Zeotap is a fully privacy compliant customer data platform that created a product to comply with GDPR regulations. They distilled the GDPR into a list of product requirements:
- Sensitive Data Management
- Consent management
- PII management
- User Information
- Access Management
- Miscellaneous requirements
- Hashing and Encryption from Security perspective
- One Time Requirements
These requirements are conceptualized into three layers consisting of specific core components in each layer - logical, processing, and rules/policies. Compliance processing includes two aspects, how it is governed and how it is processed. Governance is achieved through five services, config services, data catalog, policy store, path catalog, and compliance catalog which feeds into data pipelines to orchestrate the compliance. In the processing pipelines the datasets go through first the schema level policy processing activating needed compliance actions and then value level policies which operate on each individual record and spews out the compliant data set. Relevant audit logs are written in both processes.
By virtue of Zeotap’s business consent inflow is from three different sources - Zeotap direct, from Data Partners and the third is the data consumers. For Zeotap direct, it is a Global opt-out where Zeotap has to remove the users’ data out of its systems and notify the downstream system as well to remove the data. When it comes to the Partner level, Zeotap only has to nuke the knowledge that the data partner has given them. Lastly, at the Consumer level, when the user opts out of one of the consumer channels, the channel informs Zeotap that that particular user is opting out. Then, Zeotap has to filter out the data of that user before processing and sending data to that channel.
To comply with the audit requirements, logging is mandatorily done. Logs are stored in buckets and loaded to OLAP databases where they can be analyzed. The logs were abstracted with a Compliance Logger library and a microservice so that they adhere to a common structure.
- GDPR: General Data Protection Regulation
- OLAP: Online analytical processing
- PII: Personal Identifiable Information
- TTL: Time-to-live is a value for the time period that a packet or data should exist on a network before being discarded.

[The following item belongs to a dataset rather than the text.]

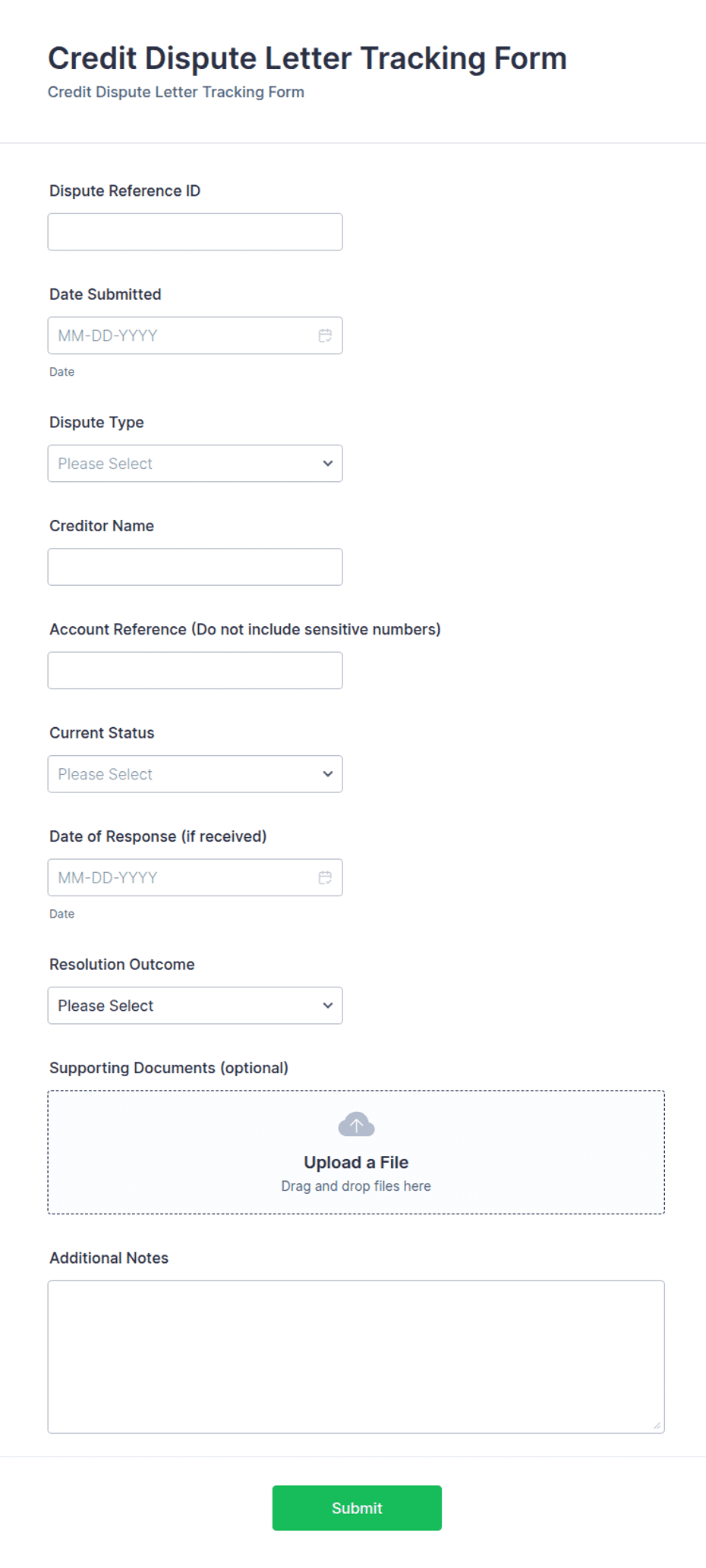Click the Dispute Type chevron arrow

[x=328, y=464]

- CRUD: Create, Read, Update, Delete
- API: Application Programming Interface
- GCS: Google Cloud Storage
- SFTP: SSH File Transfer Protocol
- TCF: Transparency and Consent Framework
- MAID: Mobile Ad ID
Zeotap is a Customer Data Platform which enables brands to better understand their customers. They provide three items to achieve this - a 360 view of the customer data, identity resolution, and enable activation. They are a SaaS and DaaS offering who are people centric data collectors and the data collected can be categorized as Identity Data assets and Profile Data assets. Another style of categorization is deterministic, where the data they collect is based on deterministic identifiers. Based on their patented algorithms, they also do some inferences and derivations which they call probabilistic data. Zeotap is fully privacy and GDPR compliant and caters to 150+ ingress and egress data partners. The main stacks that they have integrated with are the AdTech and MarTech layers.
When GDPR was introduced, it had an effect across organizations and various teams within such as the business teams, product teams, legal teams, as well as security teams. The law talks about:
- Personal Data - data collected about any EU citizen which is identifiable to them
- User Rights - rights that an EU citizen has on their data that has been collected by an organization
- Access Rights - includes access rights of the user as well as within the organization
- Data Handling and Transport- recommends ways to handle and transport data
- Audit requirements
- Penalties - heavy penalties for anyone that fails to comply
GDPR has two categories of companies handling data - Data Processor and Data Controller - and Zeotap falls in both categories.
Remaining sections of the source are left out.